Provided entries:
---

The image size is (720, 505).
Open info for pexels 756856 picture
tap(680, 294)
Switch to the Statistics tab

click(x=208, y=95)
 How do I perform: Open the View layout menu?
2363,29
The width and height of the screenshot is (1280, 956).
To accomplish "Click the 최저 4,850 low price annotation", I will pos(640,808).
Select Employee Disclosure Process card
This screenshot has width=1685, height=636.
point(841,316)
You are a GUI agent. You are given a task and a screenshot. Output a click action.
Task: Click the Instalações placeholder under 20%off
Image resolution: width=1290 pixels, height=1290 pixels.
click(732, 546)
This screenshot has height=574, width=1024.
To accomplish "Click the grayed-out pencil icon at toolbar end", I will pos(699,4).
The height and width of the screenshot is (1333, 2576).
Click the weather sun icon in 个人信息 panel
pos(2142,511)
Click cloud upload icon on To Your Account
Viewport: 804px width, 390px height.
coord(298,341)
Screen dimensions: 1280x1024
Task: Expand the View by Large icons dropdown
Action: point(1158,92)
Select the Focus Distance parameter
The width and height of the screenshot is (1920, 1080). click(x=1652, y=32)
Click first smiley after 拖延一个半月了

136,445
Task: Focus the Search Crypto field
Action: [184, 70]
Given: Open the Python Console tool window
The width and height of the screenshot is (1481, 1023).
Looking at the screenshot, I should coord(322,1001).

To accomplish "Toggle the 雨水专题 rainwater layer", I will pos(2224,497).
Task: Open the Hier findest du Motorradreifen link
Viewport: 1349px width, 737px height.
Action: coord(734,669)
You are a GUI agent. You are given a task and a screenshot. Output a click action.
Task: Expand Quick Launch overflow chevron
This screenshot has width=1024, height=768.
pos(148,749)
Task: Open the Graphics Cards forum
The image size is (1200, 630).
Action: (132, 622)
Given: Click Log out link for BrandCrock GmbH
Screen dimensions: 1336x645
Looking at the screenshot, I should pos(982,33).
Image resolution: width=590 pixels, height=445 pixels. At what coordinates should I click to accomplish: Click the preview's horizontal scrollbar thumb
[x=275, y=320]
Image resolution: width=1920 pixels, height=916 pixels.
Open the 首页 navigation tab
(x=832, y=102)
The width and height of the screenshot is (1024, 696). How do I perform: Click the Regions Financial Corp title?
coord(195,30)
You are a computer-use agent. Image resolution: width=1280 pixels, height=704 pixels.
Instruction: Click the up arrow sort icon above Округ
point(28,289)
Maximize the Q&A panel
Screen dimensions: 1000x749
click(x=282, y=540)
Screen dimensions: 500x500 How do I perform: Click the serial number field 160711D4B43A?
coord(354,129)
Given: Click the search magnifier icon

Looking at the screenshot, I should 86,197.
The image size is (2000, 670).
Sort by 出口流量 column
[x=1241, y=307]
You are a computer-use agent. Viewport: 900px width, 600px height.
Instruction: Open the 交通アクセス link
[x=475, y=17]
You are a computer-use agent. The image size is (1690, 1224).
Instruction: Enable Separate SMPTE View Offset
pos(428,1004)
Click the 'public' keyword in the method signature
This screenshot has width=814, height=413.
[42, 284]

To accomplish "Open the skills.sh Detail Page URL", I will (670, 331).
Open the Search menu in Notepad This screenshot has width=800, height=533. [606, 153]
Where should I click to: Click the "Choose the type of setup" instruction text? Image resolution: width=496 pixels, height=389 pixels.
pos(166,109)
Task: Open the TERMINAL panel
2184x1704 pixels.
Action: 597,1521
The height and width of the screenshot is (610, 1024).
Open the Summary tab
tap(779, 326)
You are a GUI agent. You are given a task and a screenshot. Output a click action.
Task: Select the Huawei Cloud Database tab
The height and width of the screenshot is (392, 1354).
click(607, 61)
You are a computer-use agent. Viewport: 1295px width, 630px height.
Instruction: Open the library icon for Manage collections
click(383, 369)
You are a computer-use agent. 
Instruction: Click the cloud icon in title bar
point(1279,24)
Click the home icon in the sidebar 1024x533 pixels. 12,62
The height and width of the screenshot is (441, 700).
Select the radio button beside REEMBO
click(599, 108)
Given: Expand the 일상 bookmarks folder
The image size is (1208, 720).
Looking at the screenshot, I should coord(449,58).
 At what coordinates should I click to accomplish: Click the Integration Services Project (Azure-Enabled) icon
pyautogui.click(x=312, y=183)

---

Task brief: Reproduce the entire listing above verbatim, line by line, from its first line to its last.

Result below:
The image size is (720, 505).
Open info for pexels 756856 picture
tap(680, 294)
Switch to the Statistics tab

click(x=208, y=95)
 How do I perform: Open the View layout menu?
2363,29
The width and height of the screenshot is (1280, 956).
To accomplish "Click the 최저 4,850 low price annotation", I will pos(640,808).
Select Employee Disclosure Process card
This screenshot has width=1685, height=636.
point(841,316)
You are a GUI agent. You are given a task and a screenshot. Output a click action.
Task: Click the Instalações placeholder under 20%off
Image resolution: width=1290 pixels, height=1290 pixels.
click(732, 546)
This screenshot has height=574, width=1024.
To accomplish "Click the grayed-out pencil icon at toolbar end", I will pos(699,4).
The height and width of the screenshot is (1333, 2576).
Click the weather sun icon in 个人信息 panel
pos(2142,511)
Click cloud upload icon on To Your Account
Viewport: 804px width, 390px height.
coord(298,341)
Screen dimensions: 1280x1024
Task: Expand the View by Large icons dropdown
Action: point(1158,92)
Select the Focus Distance parameter
The width and height of the screenshot is (1920, 1080). click(x=1652, y=32)
Click first smiley after 拖延一个半月了

136,445
Task: Focus the Search Crypto field
Action: [184, 70]
Given: Open the Python Console tool window
The width and height of the screenshot is (1481, 1023).
Looking at the screenshot, I should coord(322,1001).

To accomplish "Toggle the 雨水专题 rainwater layer", I will pos(2224,497).
Task: Open the Hier findest du Motorradreifen link
Viewport: 1349px width, 737px height.
Action: coord(734,669)
You are a GUI agent. You are given a task and a screenshot. Output a click action.
Task: Expand Quick Launch overflow chevron
This screenshot has width=1024, height=768.
pos(148,749)
Task: Open the Graphics Cards forum
The image size is (1200, 630).
Action: (132, 622)
Given: Click Log out link for BrandCrock GmbH
Screen dimensions: 1336x645
Looking at the screenshot, I should pos(982,33).
Image resolution: width=590 pixels, height=445 pixels. At what coordinates should I click to accomplish: Click the preview's horizontal scrollbar thumb
[x=275, y=320]
Image resolution: width=1920 pixels, height=916 pixels.
Open the 首页 navigation tab
(x=832, y=102)
The width and height of the screenshot is (1024, 696). How do I perform: Click the Regions Financial Corp title?
coord(195,30)
You are a computer-use agent. Image resolution: width=1280 pixels, height=704 pixels.
Instruction: Click the up arrow sort icon above Округ
point(28,289)
Maximize the Q&A panel
Screen dimensions: 1000x749
click(x=282, y=540)
Screen dimensions: 500x500 How do I perform: Click the serial number field 160711D4B43A?
coord(354,129)
Given: Click the search magnifier icon

Looking at the screenshot, I should 86,197.
The image size is (2000, 670).
Sort by 出口流量 column
[x=1241, y=307]
You are a computer-use agent. Viewport: 900px width, 600px height.
Instruction: Open the 交通アクセス link
[x=475, y=17]
You are a computer-use agent. The image size is (1690, 1224).
Instruction: Enable Separate SMPTE View Offset
pos(428,1004)
Click the 'public' keyword in the method signature
This screenshot has width=814, height=413.
[42, 284]

To accomplish "Open the skills.sh Detail Page URL", I will (670, 331).
Open the Search menu in Notepad This screenshot has width=800, height=533. [606, 153]
Where should I click to: Click the "Choose the type of setup" instruction text? Image resolution: width=496 pixels, height=389 pixels.
pos(166,109)
Task: Open the TERMINAL panel
2184x1704 pixels.
Action: 597,1521
The height and width of the screenshot is (610, 1024).
Open the Summary tab
tap(779, 326)
You are a GUI agent. You are given a task and a screenshot. Output a click action.
Task: Select the Huawei Cloud Database tab
The height and width of the screenshot is (392, 1354).
click(607, 61)
You are a computer-use agent. Viewport: 1295px width, 630px height.
Instruction: Open the library icon for Manage collections
click(383, 369)
You are a computer-use agent. 
Instruction: Click the cloud icon in title bar
point(1279,24)
Click the home icon in the sidebar 1024x533 pixels. 12,62
The height and width of the screenshot is (441, 700).
Select the radio button beside REEMBO
click(599, 108)
Given: Expand the 일상 bookmarks folder
The image size is (1208, 720).
Looking at the screenshot, I should coord(449,58).
 At what coordinates should I click to accomplish: Click the Integration Services Project (Azure-Enabled) icon
pyautogui.click(x=312, y=183)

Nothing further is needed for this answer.